I’m a 28-year-old man, and it’s virtually impossible to not encounter this media ecosystem, particularly if you’re online, whether through YouTube’s suggestion algorithm or as clips on TikTok. The fact that most streamers comment on the news, but don’t focus on it incessantly, is a reprieve from the 24-hour news cycle.
Several months ago, left-wing Twitch streamer Hasan “HasanAbi” Piker went on the liberal podcast Pod Save America. Twitch is a video platform where people stream themselves for hours, often while playing video games, and Piker is one of the most popular streamers there. He admitted on the podcast that his program was an outlier when it comes to politics. “If you’re a dude under 30 and you have any hobbies whatsoever—playing video games, working out, listening to a history podcast or whatever—[it] is completely dominated by center-right to Trumpian right-wing politics.”
That shouldn’t be a shock.
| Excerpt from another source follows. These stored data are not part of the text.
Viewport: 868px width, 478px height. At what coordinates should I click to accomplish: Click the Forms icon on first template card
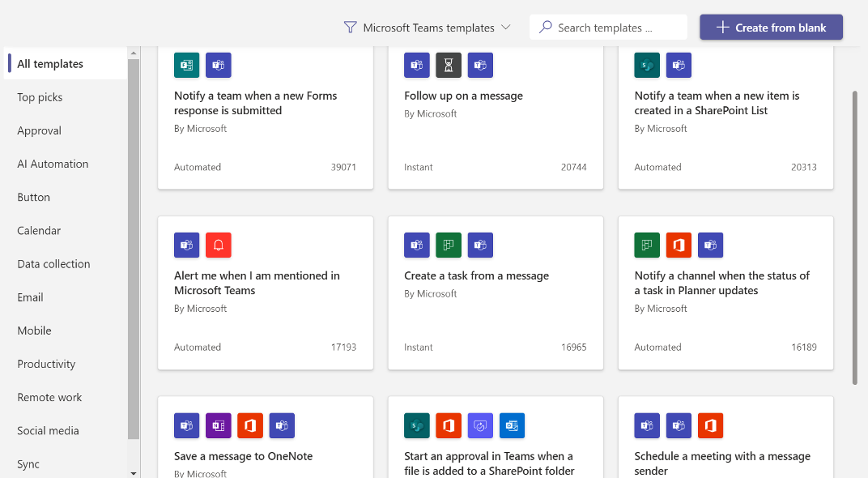click(187, 65)
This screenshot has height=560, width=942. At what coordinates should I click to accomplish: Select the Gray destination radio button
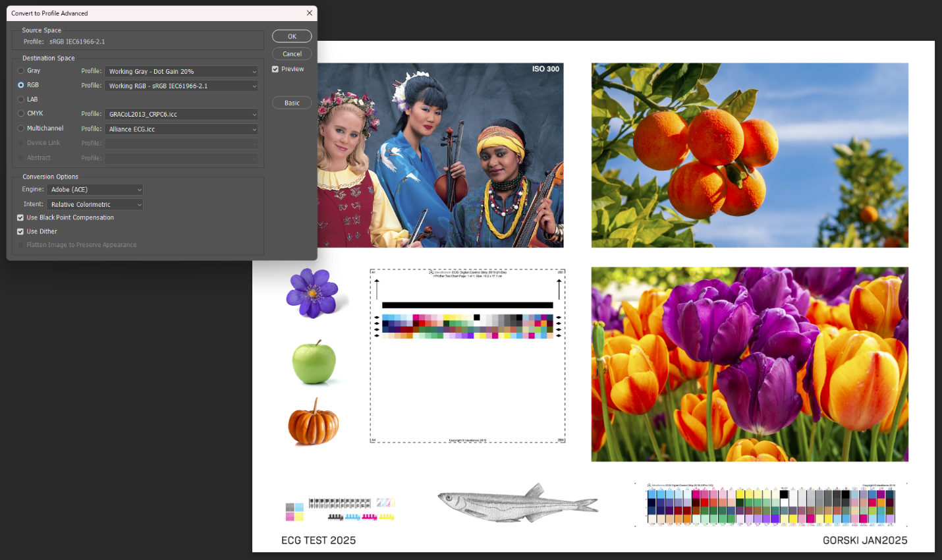[x=21, y=70]
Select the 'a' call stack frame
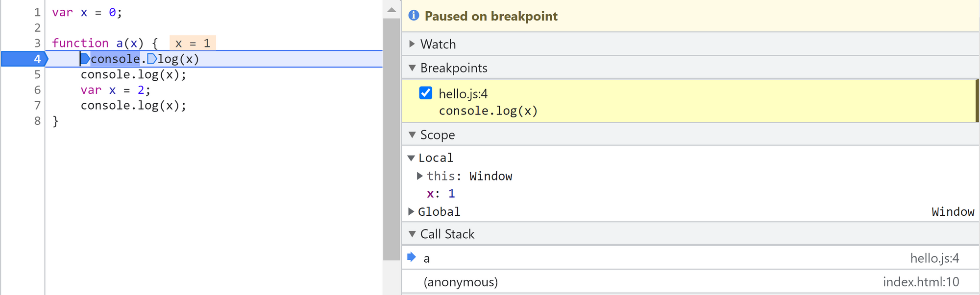The height and width of the screenshot is (295, 980). (427, 258)
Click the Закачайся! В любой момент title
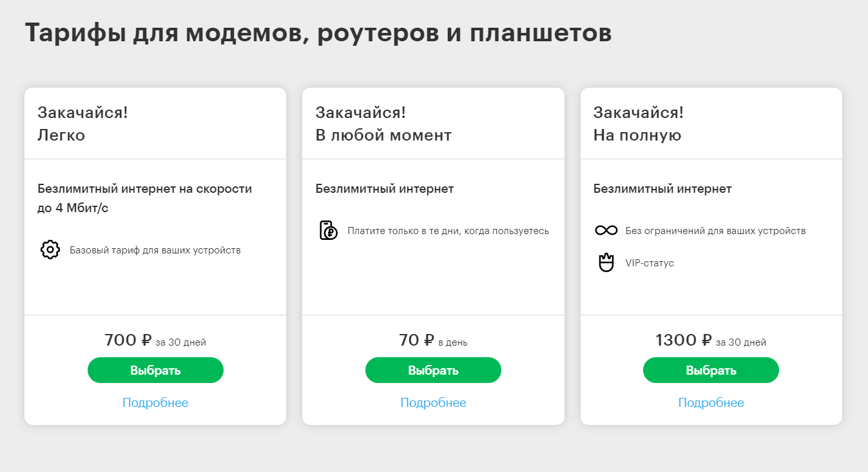 point(383,124)
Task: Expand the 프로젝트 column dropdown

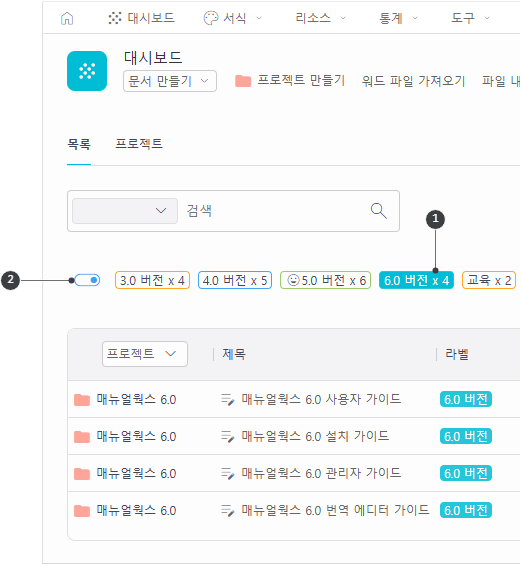Action: (145, 354)
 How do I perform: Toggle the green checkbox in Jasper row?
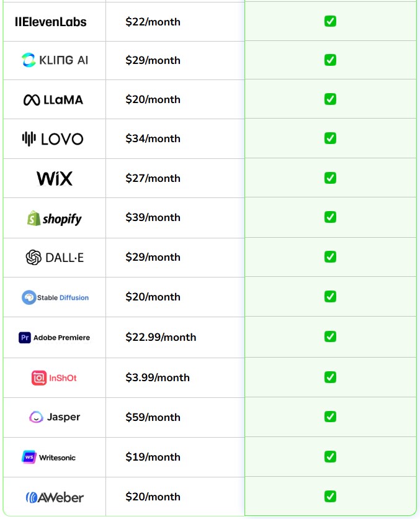[x=330, y=416]
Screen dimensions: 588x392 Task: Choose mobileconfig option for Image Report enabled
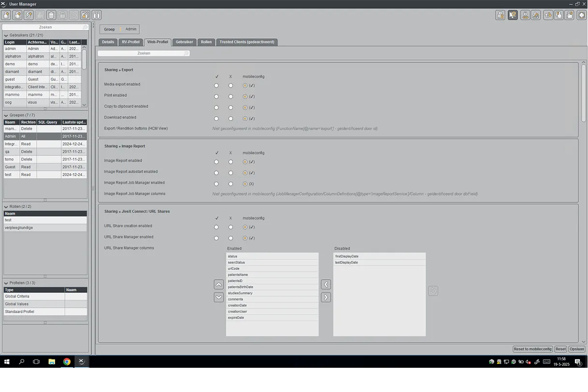245,162
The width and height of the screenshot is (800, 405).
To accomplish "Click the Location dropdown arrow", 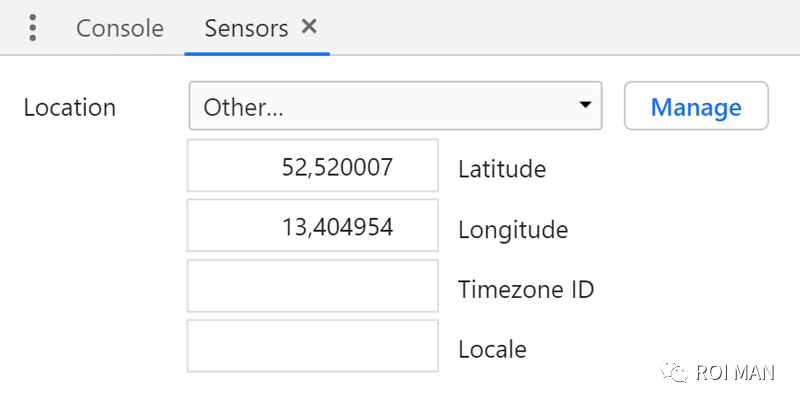I will point(584,107).
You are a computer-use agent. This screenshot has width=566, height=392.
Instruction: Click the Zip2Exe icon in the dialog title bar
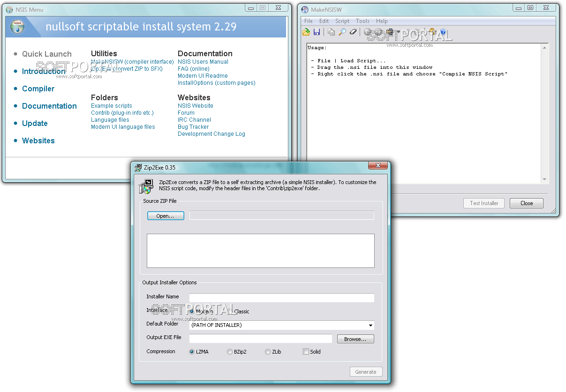click(138, 167)
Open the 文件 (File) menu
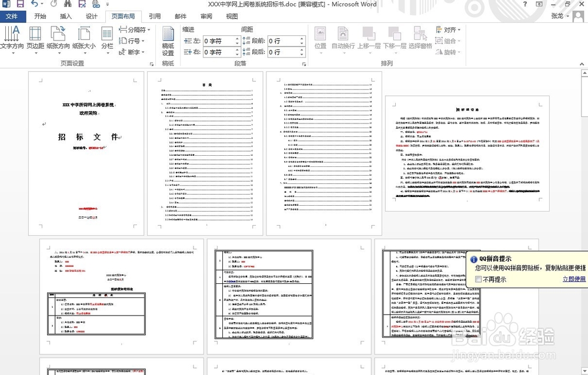Viewport: 588px width, 375px height. (13, 16)
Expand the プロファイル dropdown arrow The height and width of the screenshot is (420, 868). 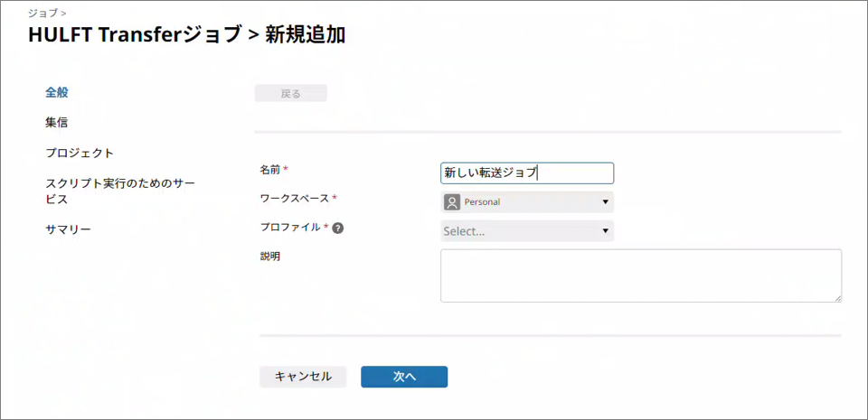(605, 231)
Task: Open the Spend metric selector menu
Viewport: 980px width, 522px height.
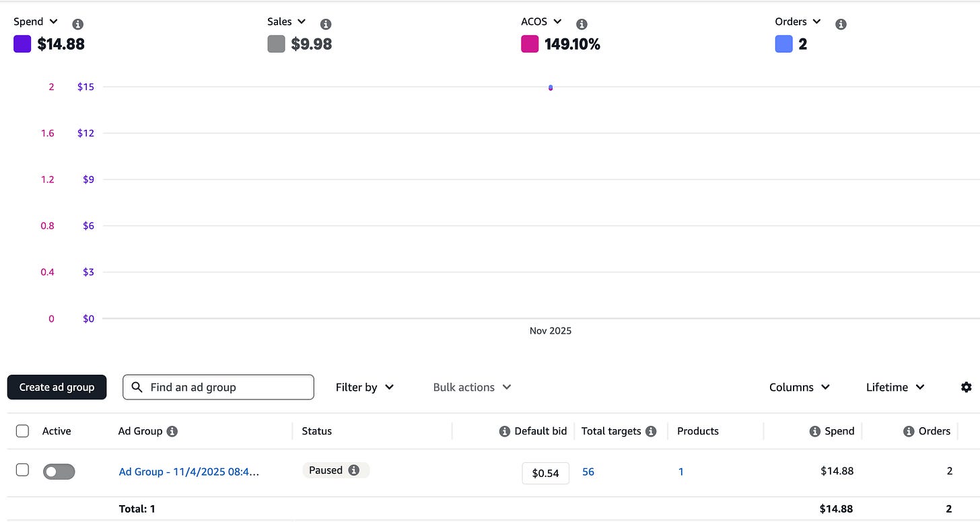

Increasingly, every male interest, from going to the gym, apparently a fascist recruiting ground, to playing video games is decried as right-wing by the left. If you tell young men that everything they like is right wing, you shouldn’t be surprised when they start to believe you.
And as a result, we’ve entered some sort of bizarre hell-world in which Van Jones is a voice of sanity:
“If progressives have a politics that says all white people are racist, all men are toxic, and all billionaires are evil it’s kinda hard to keep them on your side. If you're chasing people out of the party, you can't be mad when they leave.”